Dem Begriff des ›Profils‹ kommt in diesen Broschüren und Büchern schon am Ende der neunziger Jahre eine wichtige Rolle zu. So wird in dem frühen Ratgeber Anschreiben und Lebensläufe für Hochschulabsolventen die »Profillosigkeit« als größter Unzulänglichkeitsfaktor von Bewerbungen betont, und in einem Abschnitt namens ›Überzeugungsregeln‹ steht der Hinweis »individuelles Profil herstellen«[28] an vorderer Stelle. In diesen ersten Veröffentlichungen dient der Begriff aber noch nicht als Schlüsselwort und Grundlage der gesamten Bewerbungsschulung. Das ändert sich nach der Jahrtausendwende, als Püttjer und Schnierda die sogenannte ›Profil-Methode®‹ als eingetragenes Warenzeichen schützen lassen und ihre Bücher von nun fast immer mit diesem Begriff im Titel oder Untertitel publizieren.[29] Die Fokussierung auf das ›Profil‹ liegt laut Christian Püttjer vor allem an einer medientechnischen Umstellung auf dem Arbeitsmarkt, an der Etablierung der Online-Bewerbung um das Jahr 2000 herum, die mit einer Durchsetzung strenger formeller Standards verbunden ist und den Raum für narrative Elemente im Anschreiben verdrängt.[30] »Die modernen Anforderungen der Bewerbung«, heißt es daher zu Beginn des Großen Bewerbungshandbuchs, »lassen sich nur mit einem profilierten Auftritt in den Griff bekommen«. Alle Phasen der Arbeitsplatzsuche werden nun entlang dieser Basiskategorie organisiert: »Zeigen Sie Ihr Profil schon in der persönlichen Kontaktaufnahme, und lassen Sie es in Ihrer Bewerbungsmappe deutlich werden, präsentieren Sie es in Telefonaten mit Ihrem Wunschunternehmen, und arbeiten Sie es im Vorstellungsgespräch sauber heraus.

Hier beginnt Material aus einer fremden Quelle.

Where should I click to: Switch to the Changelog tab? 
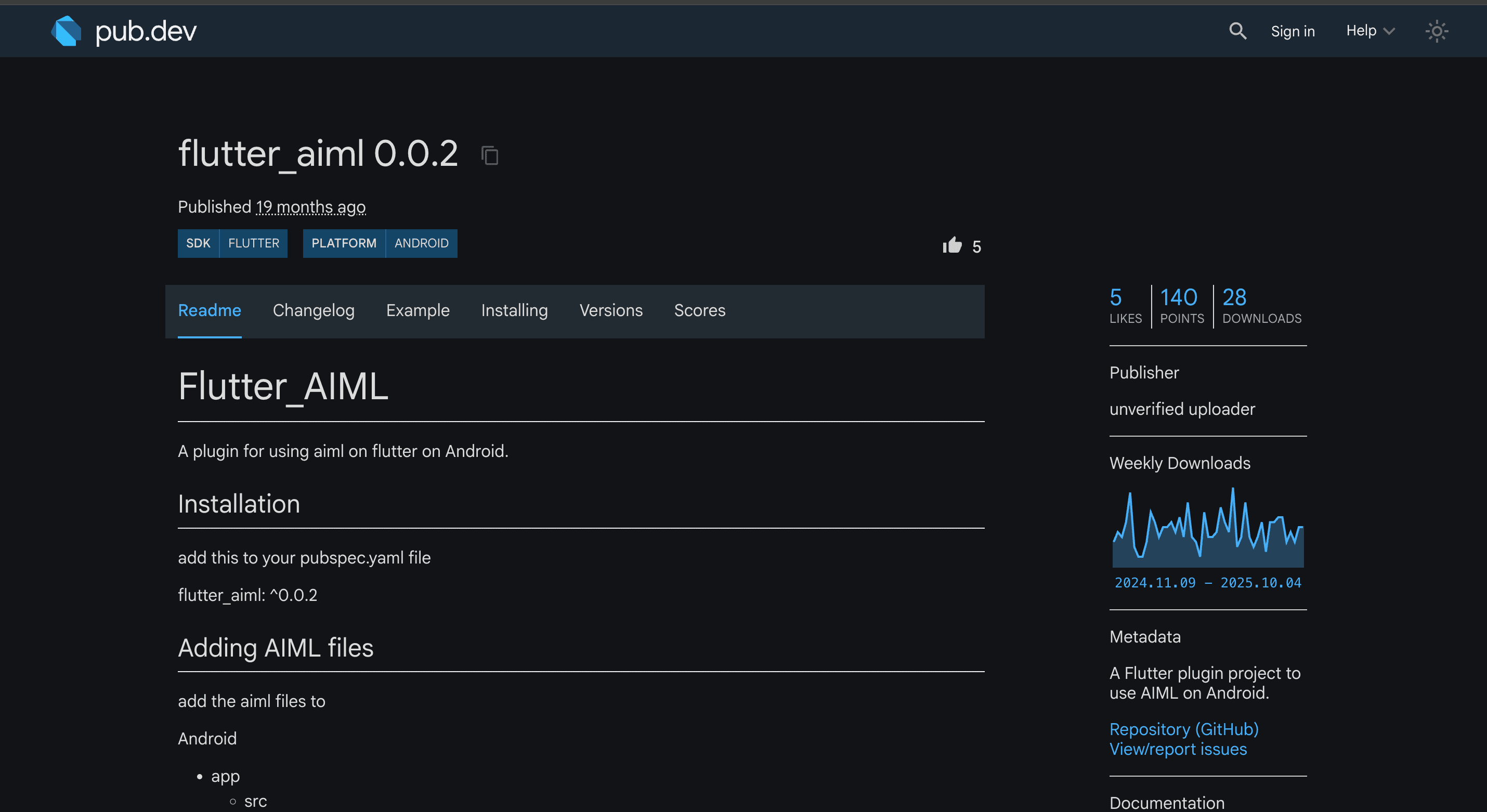click(x=314, y=310)
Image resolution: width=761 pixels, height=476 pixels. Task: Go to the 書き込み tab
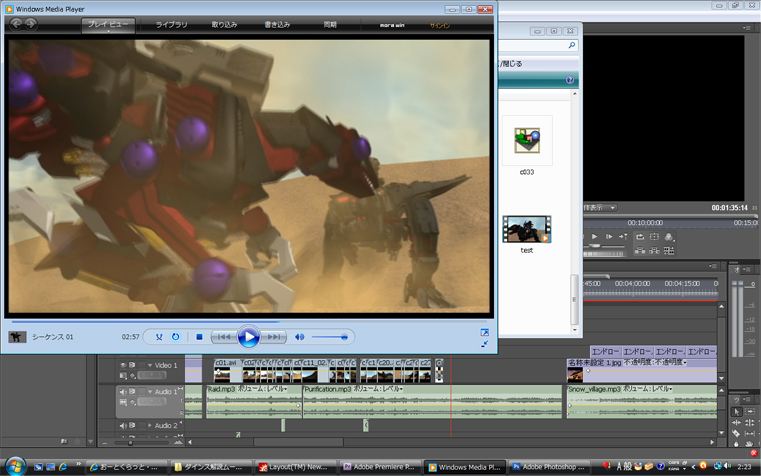[277, 23]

Und auch wenn man Sie zu einem Assessment-Center einlädt, werden Sie nur dann bestehen, wenn Ihr individuelles Profil sichtbar wird.«[31] Auf den 550 Seiten des Großen Bewerbungshandbuchs taucht der Begriff in zahllosen Varianten auf, als ›Qualifikationsprofil‹, ›Stellenprofil‹, ›Bewerberprofil‹, ›Kurzprofil‹ und in ähnlichen Kompositionen.